> [SUPPLIED DATA]:
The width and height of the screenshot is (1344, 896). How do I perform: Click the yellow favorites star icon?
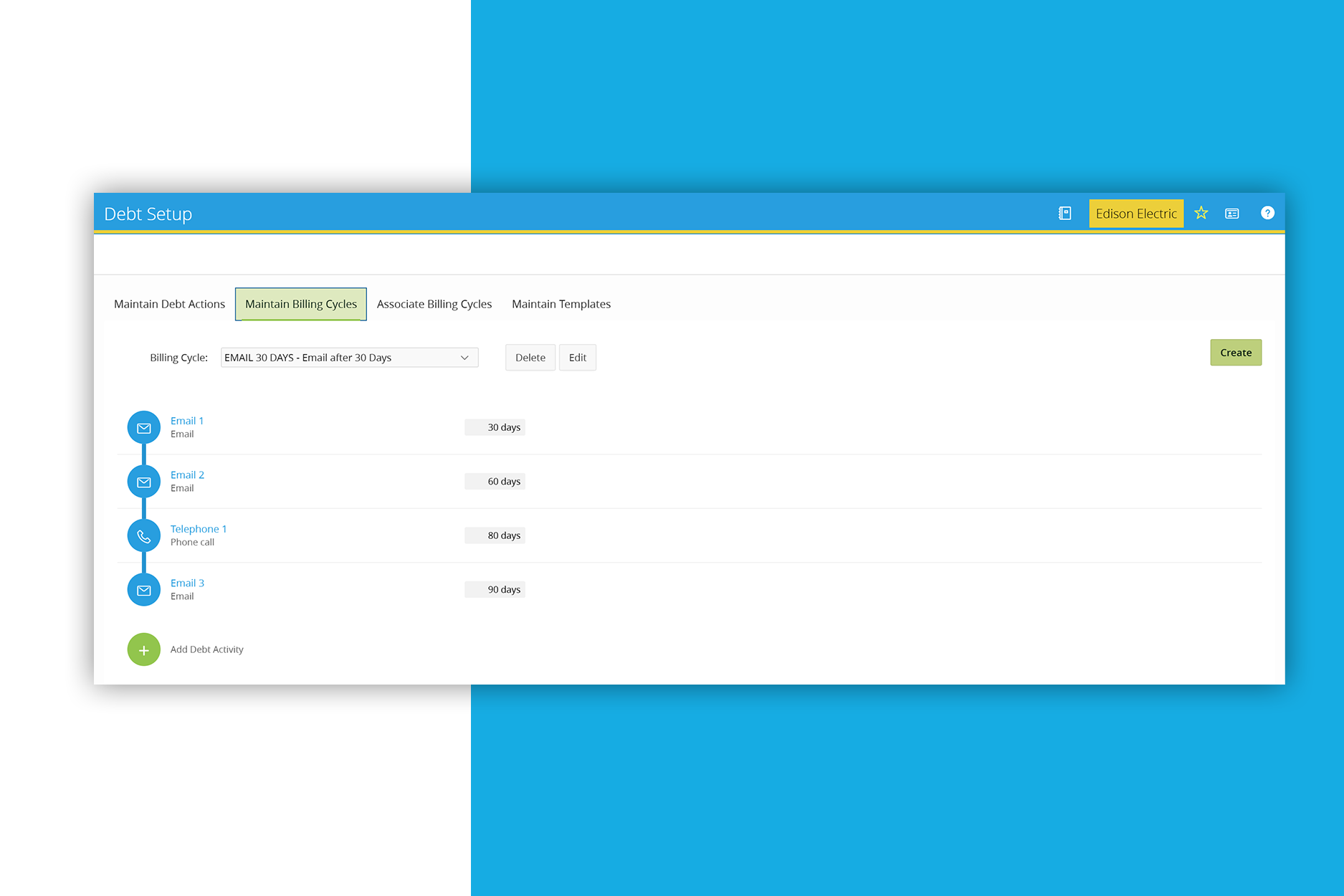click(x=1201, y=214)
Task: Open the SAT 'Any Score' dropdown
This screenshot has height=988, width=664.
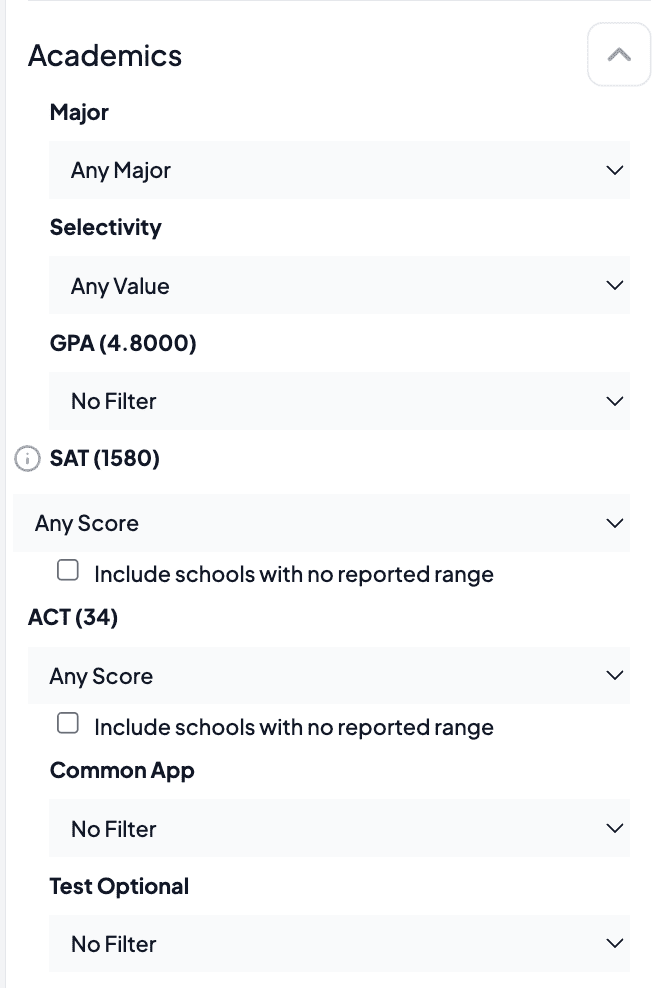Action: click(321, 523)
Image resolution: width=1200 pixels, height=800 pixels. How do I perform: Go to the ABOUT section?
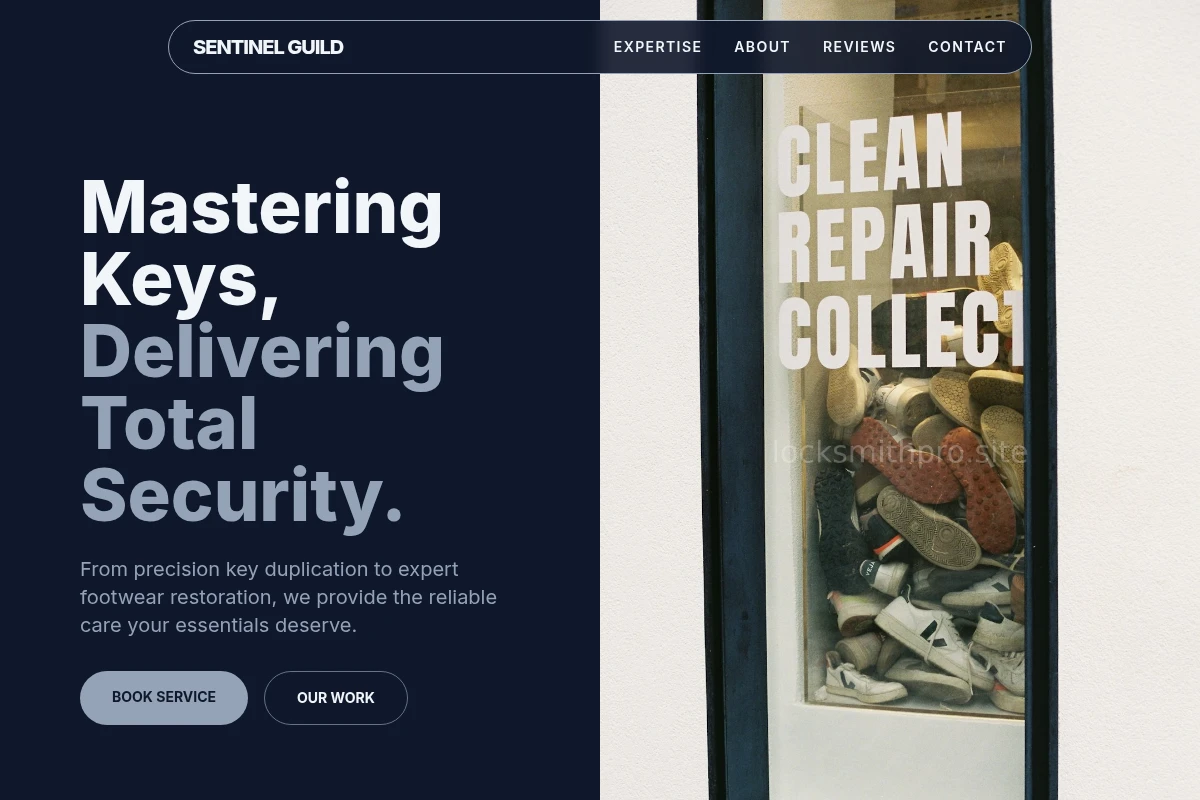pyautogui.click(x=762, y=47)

> [EXERCISE GOAL]: Pull out every line above that contains the word "perform", treating uppercase and lowercase as different.

> [SOLUTION TO THE EXERCISE]:
The width and height of the screenshot is (1344, 896). How do I perform: Click the yellow favorites star icon?
Image resolution: width=1200 pixels, height=800 pixels. How do I perform: Go to the ABOUT section?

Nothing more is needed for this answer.